= EPSG Geodetic Parameter Dataset =

Registry of geographic reference systems

EPSG Geodetic Parameter Dataset (also EPSG registry) is a public registry of geodetic datums, coordinate reference systems, Earth ellipsoids, coordinate transformations and related units of measurement, originated by a member of the European Petroleum Survey Group (EPSG) in 1985. Each entity is assigned an EPSG code between 1024 and 32767, along with a standard machine-readable well-known text (WKT) representation. The dataset is maintained by the IOGP Geomatics Committee.

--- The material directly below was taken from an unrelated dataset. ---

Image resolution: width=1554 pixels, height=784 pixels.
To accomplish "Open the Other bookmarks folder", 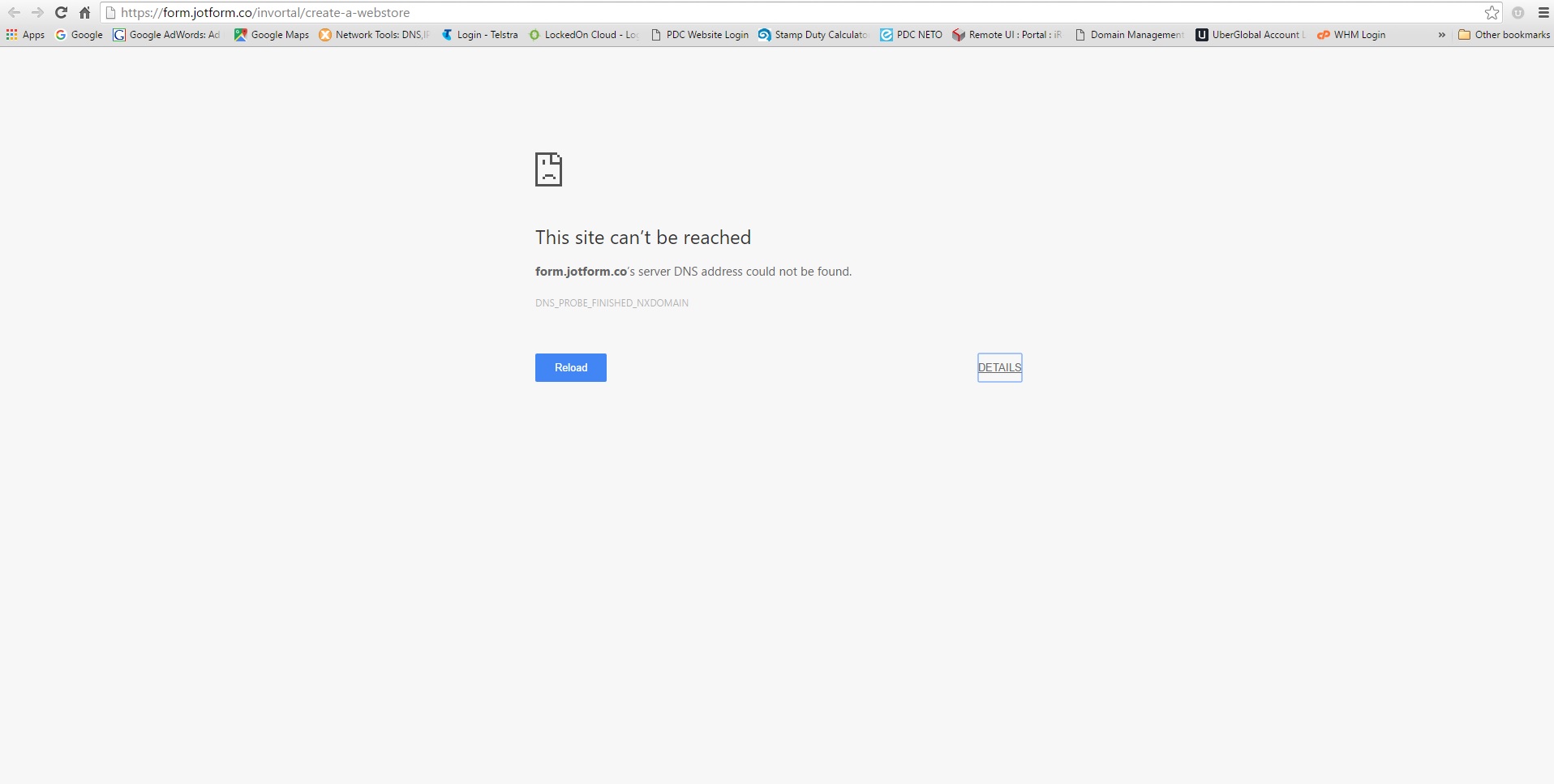I will [1504, 35].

Most geographic information systems (GIS) and GIS libraries use EPSG codes as Spatial Reference System Identifiers (SRIDs) and EPSG definition data for identifying coordinate reference systems, projections, and performing transformations between these systems, while some also support SRIDs issued by other organizations (such as Esri).

== Common EPSG codes ==
- EPSG:4326 - WGS 84 datum ensemble for 2D (latitude, longitude) coordinates with 2 meter accuracy, used by the Global Positioning System among others.
- EPSG:3857 - Web Mercator projection of WGS 84, used for display by many web-based mapping tools, including Google Maps and OpenStreetMap.
- EPSG:9989 - International Terrestrial Reference Frame 2020 (ITRF2020) for 3D coordinates (latitude, longitude, ellipsoidal height) with subcentimeter accuracy, used for monitoring continental drift among others.

== History ==
The dataset was created in 1985 by Jean-Patrick Girbig of Elf, to "standardize, improve and share spatial data between members of the European Petroleum Survey Group". It was made public in 1993.

In 2005, the EPSG organisation was merged into International Association of Oil & Gas Producers (IOGP), and became the Geomatics Committee. However, the name of the EPSG registry was kept to avoid confusion. Since then, the acronym "EPSG" became increasingly synonymous with the dataset or registry itself.